On this particular day, it was sunny and warm. I had a lunch date downtown with a friend. I boarded the dial-a-ride bus. Another guy in a wheelchair was already on board. He was a black guy about my age. He was bundled in a black hoodie, his hands stuck down deep in the pockets. He said hello and he called me by my name. I must have looked startled or bewildered or something to that effect because he said, “Don’t you remember me?” I had to make a split-second decision. Do I pretend I remember him and hope for a clue to emerge that would help me really remember? Or do I just fess up?
I fessed. So he told me his name. I will give him a Smart Ass Cripple alias to protect the innocent. “I’m Archbishop Desmond Tutu,” he said.
Wow! I remembered Archbishop Desmond Tutu very well. Long ago, we were both inmates at the state-operated boarding school for cripples, which I affectionately refer to as the Sam Houston Institute of Technology (SHIT). But I never would’ve guessed it was him because he didn’t look anything like he did back then. I didn’t hang out with Archbishop Desmond Tutu at SHIT. He one of those ward of the state kids. They were of a caste that was mysterious and unsettling to me. They never went home on weekends or holidays or anything. They never had visitors. I knew not what sort of solemn ritual kids were put though to officially make them wards of the state, but I pictured it to be a dead man walking sort of procession culminating in the kid being branded on the chest with the letter W. Some of the other inmates called these kids "awards" of the state. That seemed like it involved an even stranger ritual, where the kid is handed over to the state with great fanfare, like the grand prize on a bizarre game show. I wondered what would become of wards of the state once they were too old to be wards. I figured they were probably whisked off to a home for old wards, never to be heard from again.
But here we were years later, Archbishop Desmond Tutu and I. We exchanged pleasantries. He asked what I was up to. Not much, I said. Writing. I asked what he was up to. Not much, he said. Living on the south side. Hanging out, looking for a job.
We arrived at my destination. I exited the cripple bus. I bade Archbishop Desmond Tutu Godspeed. He bade me Godspeed back.

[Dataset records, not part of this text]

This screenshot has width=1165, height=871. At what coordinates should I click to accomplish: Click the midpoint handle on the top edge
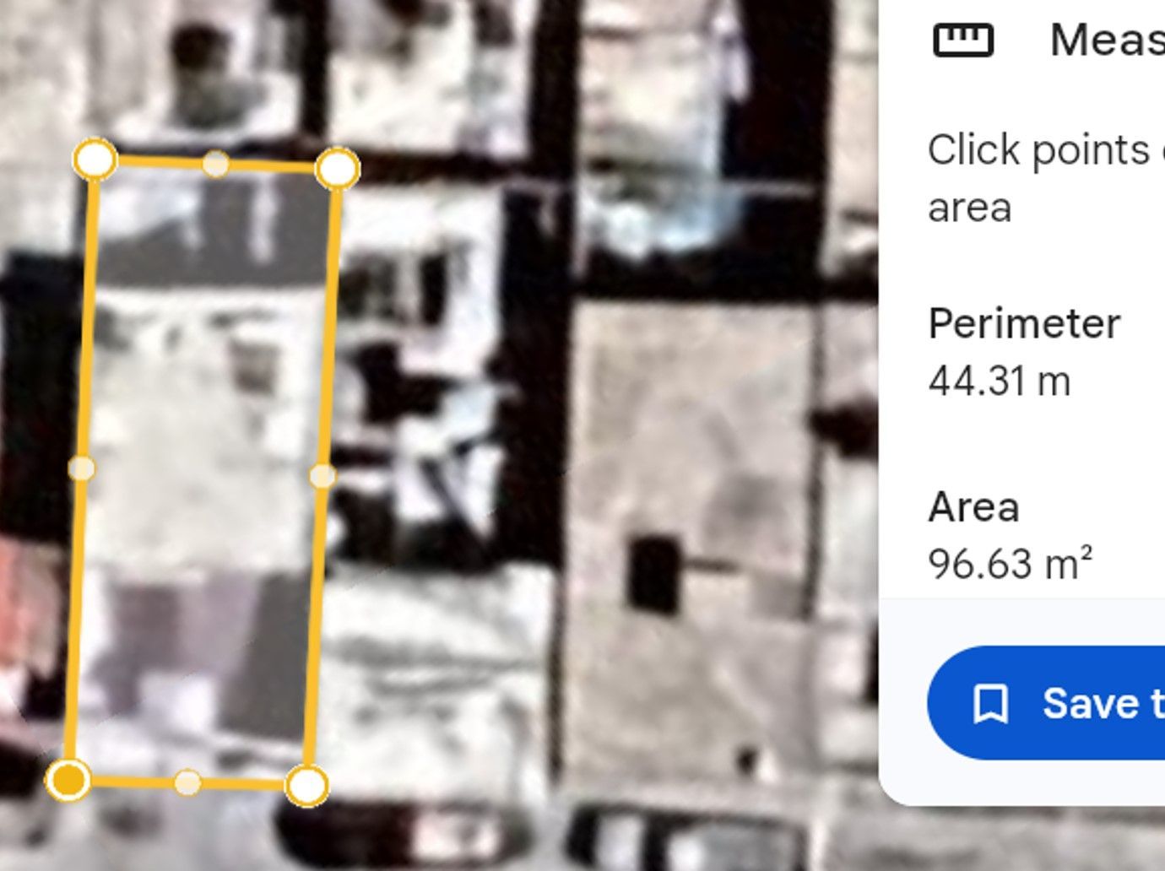(x=216, y=164)
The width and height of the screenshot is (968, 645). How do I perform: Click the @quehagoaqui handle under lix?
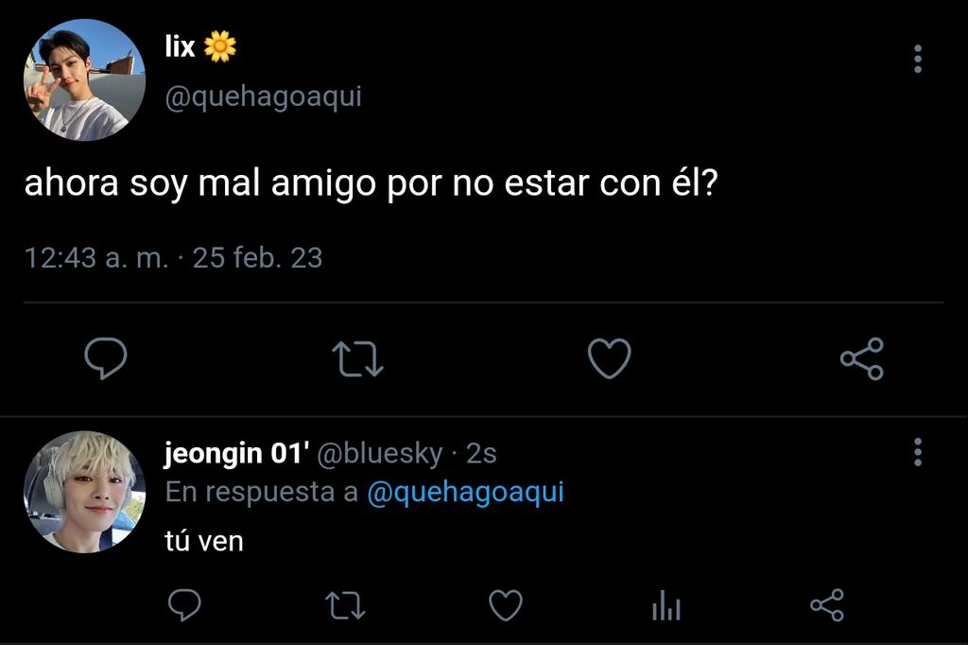pyautogui.click(x=263, y=97)
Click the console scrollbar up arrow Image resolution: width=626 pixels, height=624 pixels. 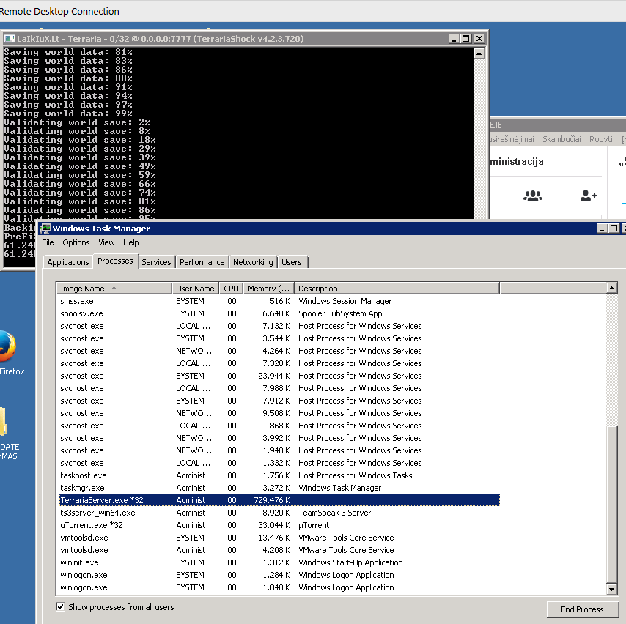pyautogui.click(x=479, y=53)
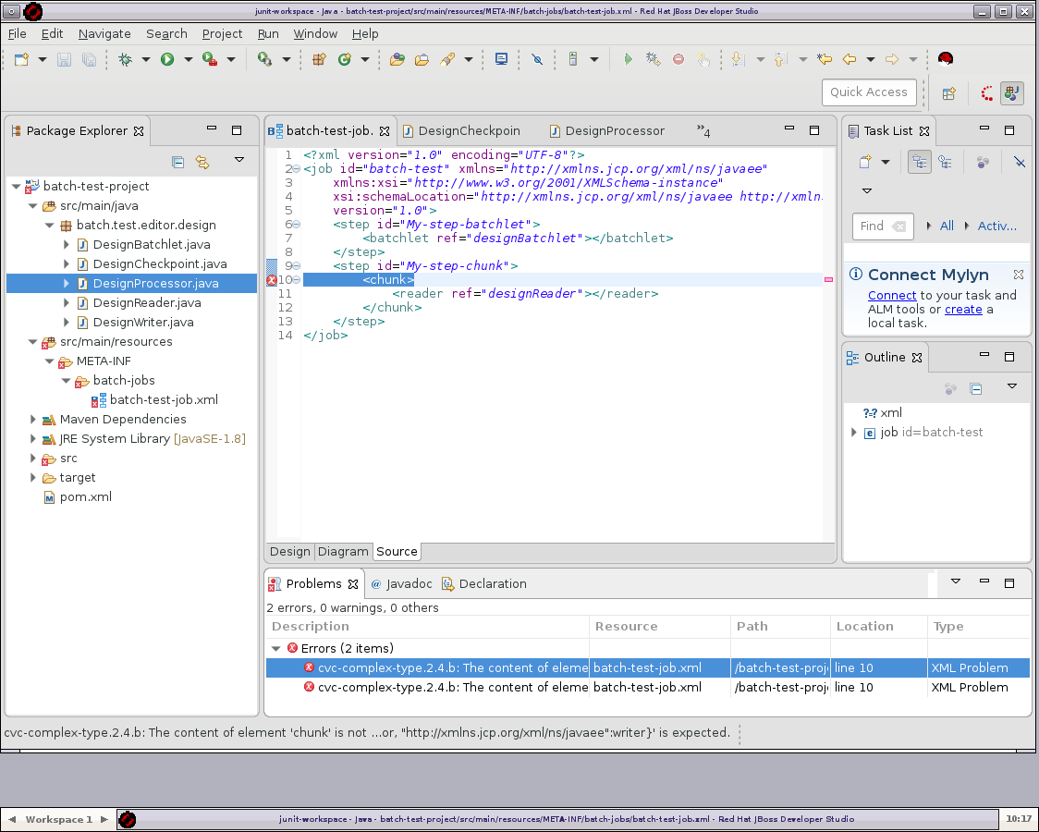Click the Open Perspective icon

coord(948,92)
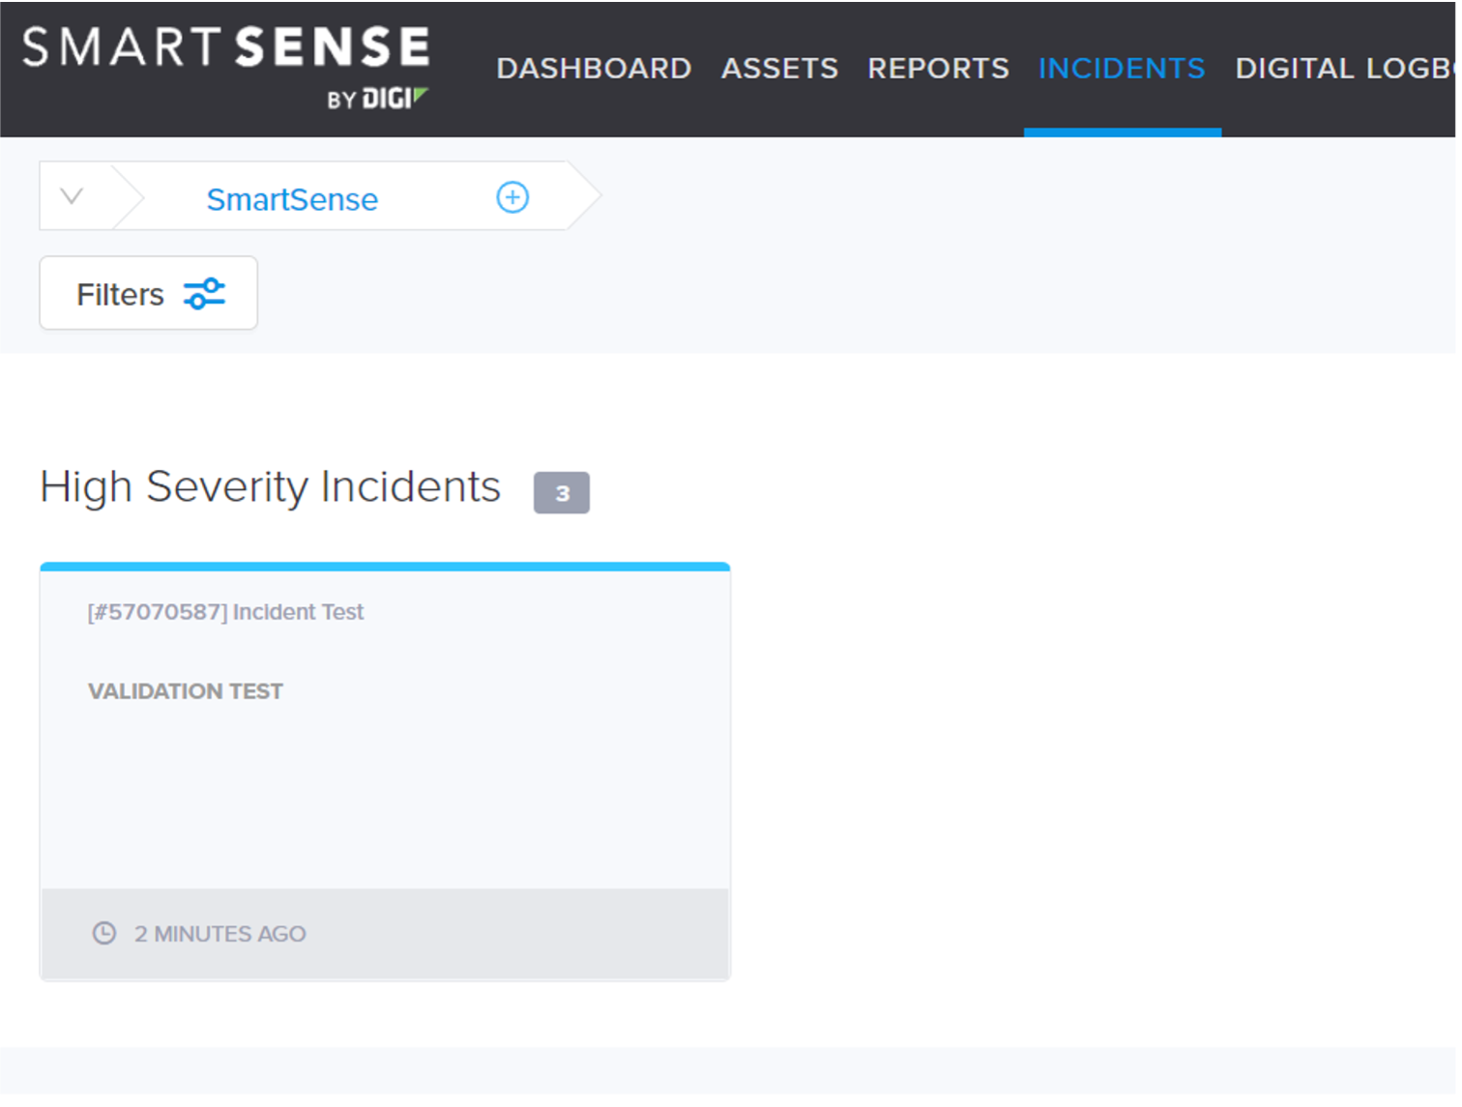Click the blue underline indicator below INCIDENTS

coord(1123,131)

I had lunch with my friend. And a fine lunch it was. And then I took time to just take in the day. I rolled leisurely up Dearborn Street toward Madison. About 20 yards ahead, I saw a crippled panhandler on the corner. Holy shit! It was Archbishop Desmond Tutu! I froze in my tracks. My first instinct was to quickly run hide behind the nearest pillar before he saw me. What should I do? Roll right past him and pretend I didn’t see him? No! That’s rude! Roll right up to him and offer to put him in touch with resources that can help him get off the street? Oh hell no! That’s even ruder! He’s not a fucking heroin addict! Give him money? No, he might be insulted! Don’t give him money? No, he might be insulted! I was so torn and confused!
So I retreated. I went back to Monroe Street, crossed Dearborn there and proceeded toward Madison on the opposite side of the street from where Archbishop Desmond Tutu was panhandling. I managed to successfully avoid him, just like back at the cripple school.